Le think-pair-share offre aux apprenants multilingues une répétition orale structurée avant la participation publique. Le temps de réflexion individuelle permet aux élèves de récupérer le vocabulaire et de construire une réponse sans la pression de la production en temps réel. La conversation en binôme offre un contexte à faible enjeu, en tête-à-tête, pour produire du langage académique — un filtre affectif bien plus faible que la discussion en classe entière. Lorsque les élèves partagent avec le groupe, ils ont déjà répété la langue une fois, ce qui accroît leur fluidité et leur confiance. Les enseignants peuvent prolonger la stratégie pour les MLL en fournissant des cadres de phrases pour la conversation en binôme et en permettant aux élèves aux premiers niveaux de maîtrise de s'exprimer dans leur langue maternelle avant qu'un partenaire ne traduise.
Le give-one-get-one est tout aussi puissant. Le format d'échange structuré impose une production répétée du vocabulaire clé et du langage académique, tout en fournissant simultanément de multiples modèles de la façon dont les pairs expriment les mêmes idées. Pour les apprenants multilingues, entendre trois ou quatre élèves différents expliquer le même concept dans un langage légèrement différent produit les données compréhensibles variées qui stimulent l'acquisition. Les enseignants peuvent étayer l'activité en pré-enseignant le vocabulaire dont les élèves auront besoin, en fournissant une amorce de phrase pour l'échange (« Une stratégie que j'ai trouvée est ___ parce que ___ ») et en constituant les paires de façon stratégique afin que les apprenants aux premiers niveaux de maîtrise soient jumelés avec des pairs plus avancés pour au moins un échange.

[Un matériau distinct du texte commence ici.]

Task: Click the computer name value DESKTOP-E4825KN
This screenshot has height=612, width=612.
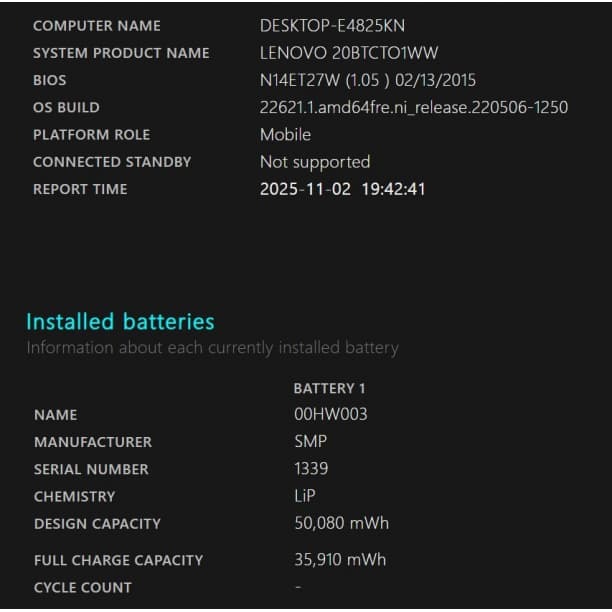Action: pos(332,26)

Ces deux méthodologies s'alignent directement sur l'enseignement culturellement réactif, qui présente les origines et les langues des élèves comme des ressources pédagogiques. Lorsque les conversations think-pair-share permettent l'usage de la langue maternelle ou que les invitations give-one-get-one font le lien avec le savoir culturel des élèves, ces routines deviennent des outils à la fois pour le développement linguistique et l'affirmation culturelle.
Sources
- Cummins, J. (1979). Linguistic interdependence and the educational development of bilingual children. Review of Educational Research, 49(2), 222–251.

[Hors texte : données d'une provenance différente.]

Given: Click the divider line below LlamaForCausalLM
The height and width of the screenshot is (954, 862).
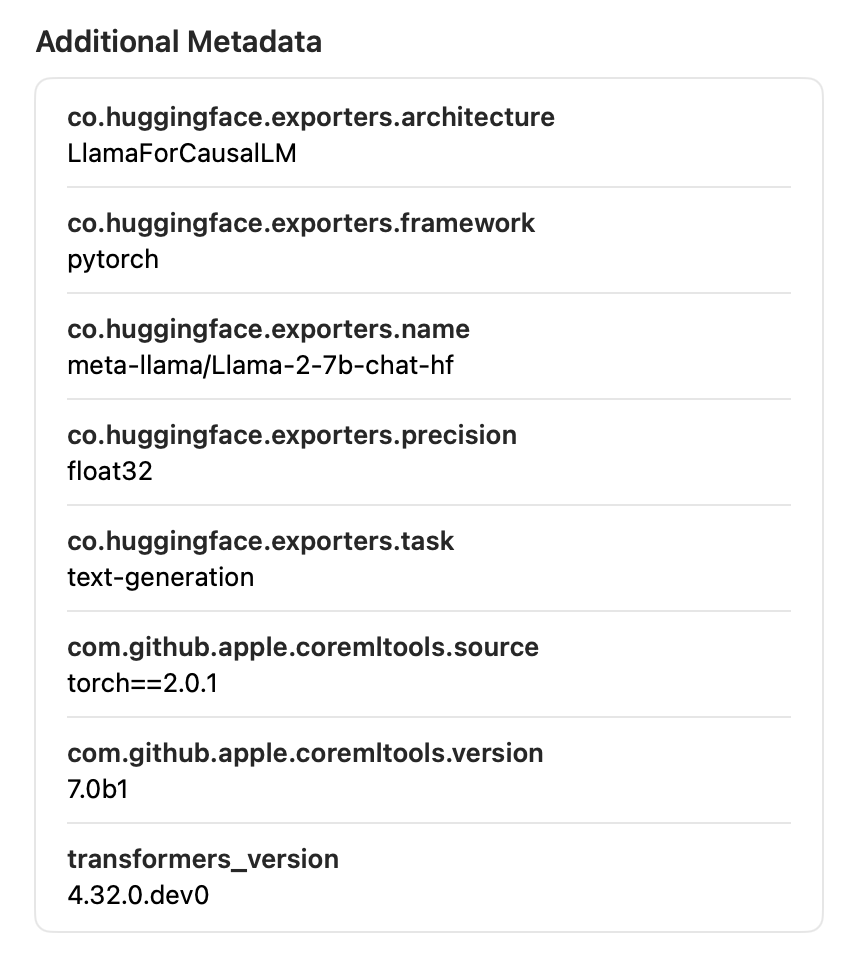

- Echevarría, J., Vogt, M., & Short, D. J. (2000). Making Content Comprehensible for English Learners: The SIOP Model. Allyn & Bacon.
- Thomas, W. P., & Collier, V. P. (2002). A National Study of School Effectiveness for Language Minority Students' Long-Term Academic Achievement. Center for Research on Education, Diversity and Excellence, University of California, Santa Cruz.
- August, D., & Shanahan, T. (Eds.). (2006). Developing Literacy in Second-Language Learners: Report of the National Literacy Panel on Language-Minority Children and Youth. Lawrence Erlbaum Associates.